1. Buying investment property on the advice of estate agents. Your market research should always include talking to a local letting agent. Simply ask "what type of properties are you always short of?" to find out the properties and areas that will give you the best yield.
2. Not factoring in leasehold block service charges when looking at the return from a property. Charges can easily reach 20% of rental income. In an older block you must establish that a sufficient "sinking fund" has been built up by the leasehold block management company to pay for the replacement of major capital items such as windows, roofs, lifts, communal boilers. If not it’s a game of "musical chairs" with the unlucky landlords left to pick up the tab.
3. Not investing in kitchens and bathrooms - it costs relatively little to tile a bathroom (and it’s cheaper to over-tile than to strip off and replace the existing tiling) and provide clean and hygienic new worktops in kitchens. Kitchens and bathrooms are a major "turn off" on viewings. A bathroom with both a bath and shower will be the most popular.
4. Installing light cream coloured carpets to look modern. They look modern, but stain quickly – Darker shades are much more serviceable.
5. Not providing an allocated parking space with a town centre apartment. A flat with a parking space will let long before all the other flats in the block and will achieve a price premium of up to 10%. If at all possible, negotiate a parking space.
6. Not reviewing rent regularly, particularly when the same tenant stays in the property.
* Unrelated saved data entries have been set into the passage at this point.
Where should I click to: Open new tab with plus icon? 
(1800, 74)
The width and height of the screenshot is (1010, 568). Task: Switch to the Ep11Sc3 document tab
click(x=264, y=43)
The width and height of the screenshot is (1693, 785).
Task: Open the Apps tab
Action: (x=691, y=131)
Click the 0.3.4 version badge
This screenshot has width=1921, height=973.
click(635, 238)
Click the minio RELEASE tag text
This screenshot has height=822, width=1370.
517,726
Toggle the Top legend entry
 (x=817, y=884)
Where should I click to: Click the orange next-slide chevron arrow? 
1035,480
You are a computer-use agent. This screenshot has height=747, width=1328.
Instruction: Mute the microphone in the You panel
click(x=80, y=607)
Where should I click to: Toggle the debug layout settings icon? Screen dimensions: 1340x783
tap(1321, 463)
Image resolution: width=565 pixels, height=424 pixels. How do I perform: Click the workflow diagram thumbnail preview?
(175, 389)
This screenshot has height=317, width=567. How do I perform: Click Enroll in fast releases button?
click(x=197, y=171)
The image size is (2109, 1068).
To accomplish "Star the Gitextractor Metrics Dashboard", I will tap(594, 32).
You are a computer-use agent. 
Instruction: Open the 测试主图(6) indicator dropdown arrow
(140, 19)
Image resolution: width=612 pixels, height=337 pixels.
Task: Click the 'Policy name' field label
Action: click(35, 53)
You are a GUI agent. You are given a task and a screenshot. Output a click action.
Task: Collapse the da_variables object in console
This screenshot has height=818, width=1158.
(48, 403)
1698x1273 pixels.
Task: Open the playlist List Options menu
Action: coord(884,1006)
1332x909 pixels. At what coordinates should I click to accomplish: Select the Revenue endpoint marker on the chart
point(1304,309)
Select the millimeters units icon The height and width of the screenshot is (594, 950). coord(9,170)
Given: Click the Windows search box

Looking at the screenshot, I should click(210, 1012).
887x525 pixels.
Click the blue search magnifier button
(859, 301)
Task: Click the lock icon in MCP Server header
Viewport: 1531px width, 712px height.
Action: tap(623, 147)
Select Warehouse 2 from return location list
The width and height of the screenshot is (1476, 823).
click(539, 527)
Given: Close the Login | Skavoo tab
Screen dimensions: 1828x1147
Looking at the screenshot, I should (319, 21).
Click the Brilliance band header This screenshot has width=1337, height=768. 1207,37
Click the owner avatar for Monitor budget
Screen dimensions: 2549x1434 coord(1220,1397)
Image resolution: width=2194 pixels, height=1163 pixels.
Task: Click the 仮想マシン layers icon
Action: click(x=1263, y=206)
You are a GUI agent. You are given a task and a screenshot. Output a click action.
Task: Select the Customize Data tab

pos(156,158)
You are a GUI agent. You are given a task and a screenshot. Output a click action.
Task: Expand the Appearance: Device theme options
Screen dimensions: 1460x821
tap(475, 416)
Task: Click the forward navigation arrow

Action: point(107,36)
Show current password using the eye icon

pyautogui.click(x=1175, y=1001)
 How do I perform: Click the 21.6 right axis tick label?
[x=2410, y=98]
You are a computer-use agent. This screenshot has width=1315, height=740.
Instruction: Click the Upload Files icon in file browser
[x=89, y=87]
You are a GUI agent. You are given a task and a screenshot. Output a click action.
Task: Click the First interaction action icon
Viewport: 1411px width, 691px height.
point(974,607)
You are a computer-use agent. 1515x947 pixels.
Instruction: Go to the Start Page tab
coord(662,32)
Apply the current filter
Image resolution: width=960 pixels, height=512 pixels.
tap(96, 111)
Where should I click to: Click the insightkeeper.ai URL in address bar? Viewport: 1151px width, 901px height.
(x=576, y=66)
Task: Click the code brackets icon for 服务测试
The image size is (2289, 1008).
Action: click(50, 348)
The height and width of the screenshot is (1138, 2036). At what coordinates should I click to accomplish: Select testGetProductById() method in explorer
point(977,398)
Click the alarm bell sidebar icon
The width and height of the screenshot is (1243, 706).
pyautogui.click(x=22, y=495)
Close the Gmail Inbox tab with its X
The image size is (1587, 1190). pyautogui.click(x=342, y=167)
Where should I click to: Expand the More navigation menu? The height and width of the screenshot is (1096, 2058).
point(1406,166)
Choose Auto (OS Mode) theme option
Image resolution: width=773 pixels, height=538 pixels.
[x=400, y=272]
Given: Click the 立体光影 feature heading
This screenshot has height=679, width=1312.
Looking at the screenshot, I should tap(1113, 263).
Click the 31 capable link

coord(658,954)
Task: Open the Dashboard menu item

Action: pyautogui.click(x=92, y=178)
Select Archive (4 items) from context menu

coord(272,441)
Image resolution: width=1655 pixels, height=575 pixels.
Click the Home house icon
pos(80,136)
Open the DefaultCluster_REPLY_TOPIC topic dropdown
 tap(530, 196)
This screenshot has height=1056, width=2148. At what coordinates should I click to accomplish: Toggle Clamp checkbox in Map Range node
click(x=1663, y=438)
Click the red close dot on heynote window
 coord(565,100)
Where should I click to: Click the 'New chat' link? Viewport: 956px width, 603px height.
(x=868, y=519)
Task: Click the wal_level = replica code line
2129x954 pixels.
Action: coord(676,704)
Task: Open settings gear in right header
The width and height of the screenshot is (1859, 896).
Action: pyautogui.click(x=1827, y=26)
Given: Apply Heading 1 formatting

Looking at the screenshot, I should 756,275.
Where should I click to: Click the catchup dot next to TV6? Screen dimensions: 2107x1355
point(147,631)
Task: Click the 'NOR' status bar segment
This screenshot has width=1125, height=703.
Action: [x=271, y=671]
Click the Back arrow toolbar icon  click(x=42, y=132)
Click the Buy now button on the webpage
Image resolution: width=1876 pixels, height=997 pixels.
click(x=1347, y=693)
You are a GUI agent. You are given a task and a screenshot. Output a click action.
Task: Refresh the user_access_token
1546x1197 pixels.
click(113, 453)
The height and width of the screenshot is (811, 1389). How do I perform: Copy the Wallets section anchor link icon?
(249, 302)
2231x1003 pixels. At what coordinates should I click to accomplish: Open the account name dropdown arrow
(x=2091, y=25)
Allowing rent levels to fall behind the market rate can significantly impact your yield.
7. Not putting up a ‘To Let’ board. As a result no-one passing and no-one locally knows it’s available to let. This can eliminate many good prospective tenants.
8. Instructing too many agents or none at all to get the property let. One or two agents working to let the property is best and the landlord should expect weekly progress reports. If you instruct one agent agree a timescale of three weeks in which you will expect a tenant to be found or you will bring in a competing agent. If you have more than two agents working on it, they each decide they only have a reduced chance of securing the tenant and give it lower priority to their sole agency instructions. This may involve a longer wait or having to accept a lower rent.
9. Not carrying out an identity and independent credit checks on their tenants. The most credible looking tenant may have CCJ’s and a record of exploiting the unwary landlord.
10. Not using Guarantors when letting to tenants who are students or in receipt of Local Housing Allowance.
11. Not taking out rent guarantee and legal costs insurance. This can be a really expensive mistake, especially when the economy and job market is shaky.
12. Not diarising tenancy expiry dates and asking tenants in ample time whether they intend to stay. This is one of the most effective ways to eliminate void periods and needs effective management.
13. Not renewing tenancies on a fixed term basis. This locks in future rental income, but many landlords let tenancies roll on to a periodic tenancy.
14. Don't consider that a tenancy started in June will finish just before Christmas when it will be hard to find another tenant. Set tenancies in June to last for 7 or 8 months to end in late January/February when there is generally a shortage of properties available.
15. Not considering factors such as floor level and aspect when buying a flat.
If the flats are serviced by a lift then all flats on floor 2 and above will achieve the same rents but if there is no lift then flats on floor 1 will achieve the best rents. Flats on the ground floor achieve less rent unless there is access to a garden or patio. If there is a patio or a balcony consider whether it is going to get sun - a southern aspect will make for a brighter lighter flat that will remain easier to let over the years.